The dynamics of catechol in zeolite Beta was studied using quesielastic neutron scattering (QENS) experiments and molecular dynamics simulations at 393 K, to understand the behaviour of phenolic monomers relevant in the catalytic conversion of lignin via metal nanoparticles supported on zeolites. Compared to previous work studying phenol, both methods observe that the presence of the second OH group in catechol can hinder mobility significantly, as explained by stronger hydrogen-bonding interactions between catechol and the Brønsted sites of the zeolite. The instrumental timescale of the QENS experiment allows us to probe rotational motion, and the catechol motions are best fit to an isotropic rotation model with a \(D^{rot}\) of 2.9 × 10\(^{10}\) s\(^{-1}\). While this \(D^{rot}\) is within error of that measured for phenol, the fraction of molecules immobile on the instrumental timescale is found to be significantly higher for catechol. The MD simulations also exhibit this increased in ‘immobility’, showing that the long-range translational diffusion coefficients of catechol are lower than phenol by a factor of 7 in acidic zeolite Beta, and a factor of \(\sim\)3 in the siliceous material, further illustrating the significance of Brønsted site H-bonding. Upon reproducing QENS observables from our simulations to probe rotational motions, a combination of two isotropic rotations was found to fit the MD-calculated EISF; one corresponds to the free rotation of catechol in the pore system of the zeolite, while the second rotation is used to approximate a restricted and rapid “rattling”, consistent with molecules anchored to the acid sites through their OH groups, the motion of which is too rapid to be observed by experiment.
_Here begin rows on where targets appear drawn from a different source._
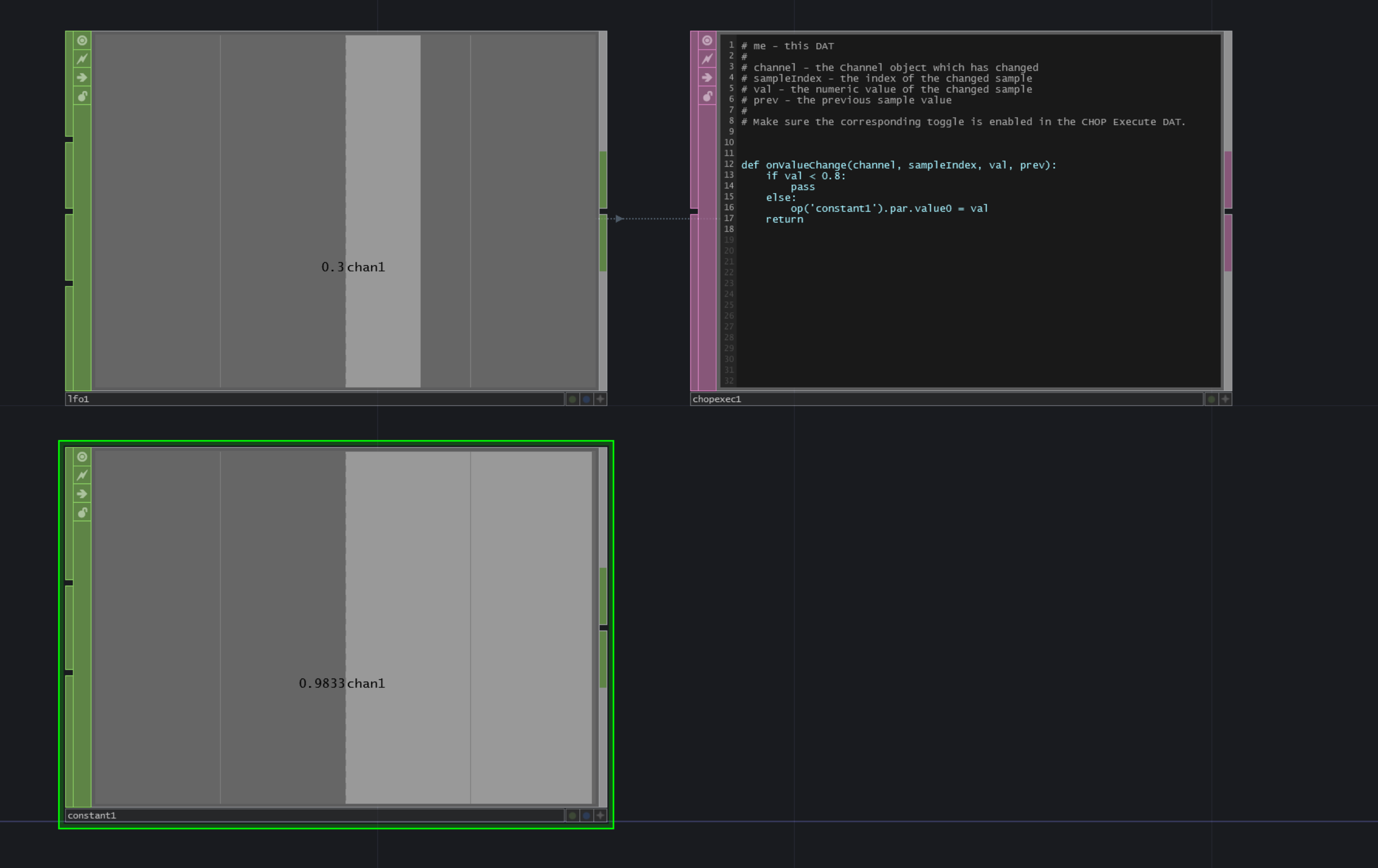Toggle clone immune lightning icon on lfo1
The width and height of the screenshot is (1378, 868).
tap(83, 59)
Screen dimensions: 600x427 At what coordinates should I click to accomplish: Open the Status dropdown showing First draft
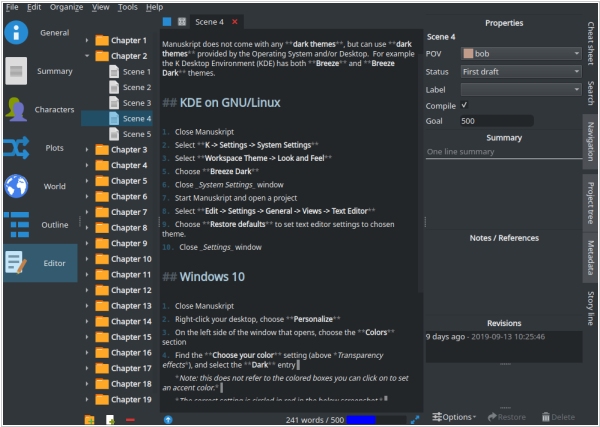[520, 72]
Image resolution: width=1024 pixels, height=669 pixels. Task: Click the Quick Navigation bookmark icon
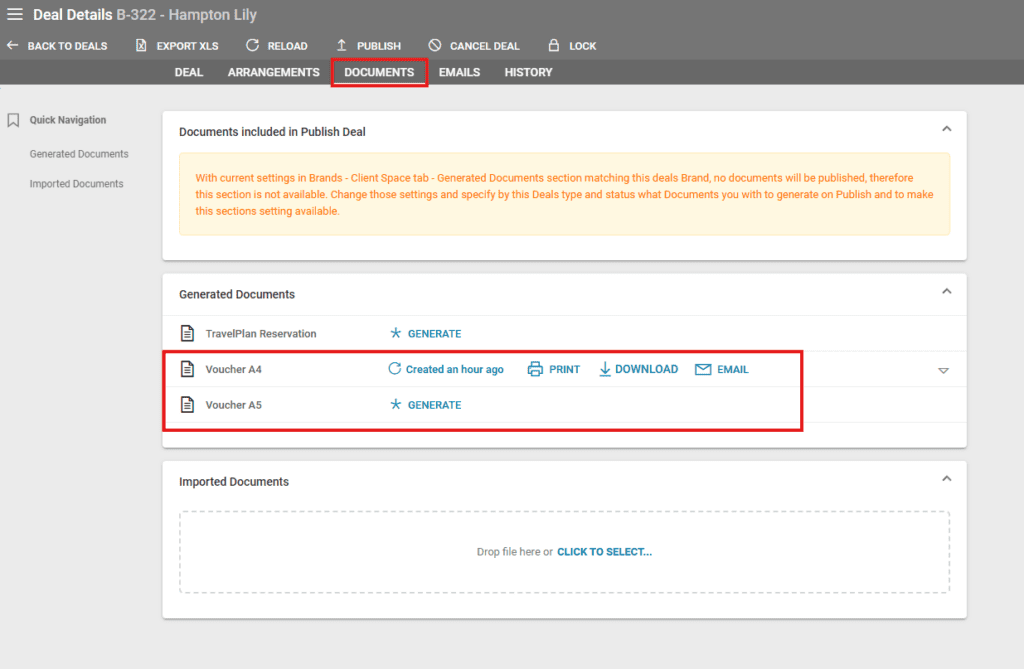pos(14,120)
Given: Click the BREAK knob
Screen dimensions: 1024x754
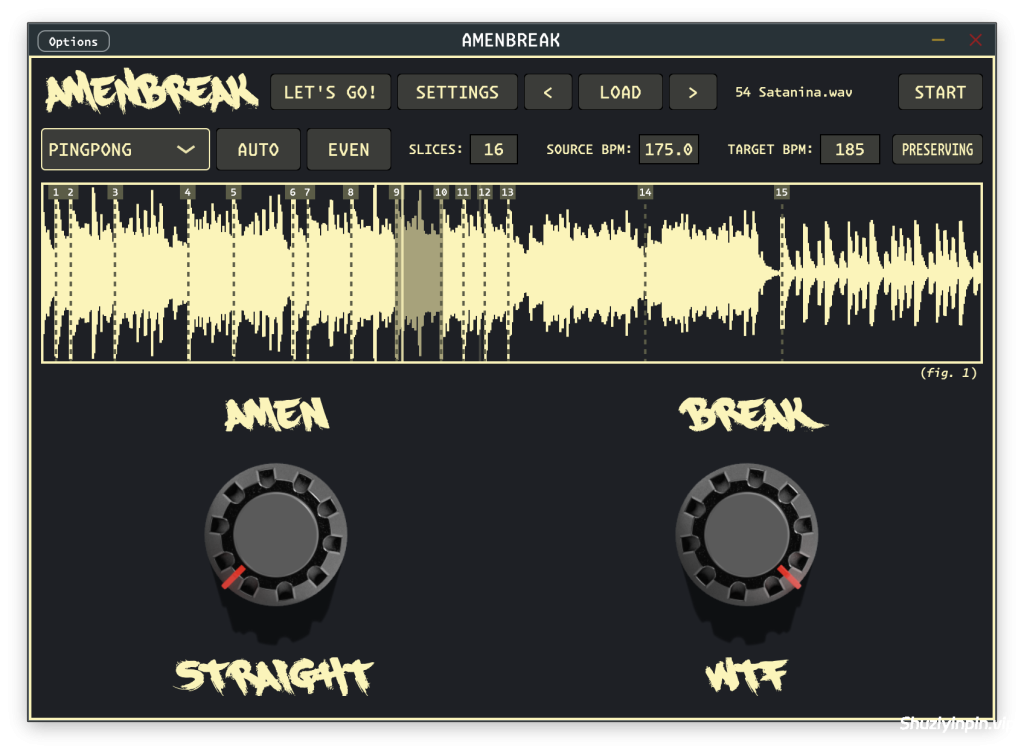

使用quesielastic中子散射（QENS）实验和393 K的分子动力学模拟研究了Beta中邻苯二酚的动力学，以了解酚类单体与木质素通过负载在沸石上的金属纳米粒子催化转化有关的行为。与先前研究苯酚的工作相比，两种方法均观察到邻苯二酚中存在第二个OH基团可显着阻碍流动性，这可由邻苯二酚和沸石的Brønsted位点之间更强的氢键相互作用来解释。QENS实验的仪器时间尺度使我们能够探测旋转运动，而邻苯二酚运动最适合2.9×10 \（^ {10} \） s \（D ^ {rot} \）的各向同性旋转模型\（^ {-1} \）。尽管该（D ^ {rot} \）在苯酚测量值的误差范围内，但发现仪器时间尺度上固定的分子分数对于邻苯二酚而言明显更高。MD模拟也显示出这种增加的“固定性”，表明儿茶酚的远程平移扩散系数在酸性沸石Beta中比苯酚低7倍，而\（\ sim \）硅质材料中的图3进一步说明了布朗斯台德位点H键的重要性。从我们的模拟中复制QENS观测值以探测旋转运动后，发现两个各向同性旋转的组合适合MD计算的EISF。第一个旋转对应于邻苯二酚在沸石孔隙系统中的自由旋转，而第二个旋转用于近似受限和快速的“咔嗒作响”，这与通过其OH基团锚定在酸性位点上的分子保持一致太快而无法通过实验观察到。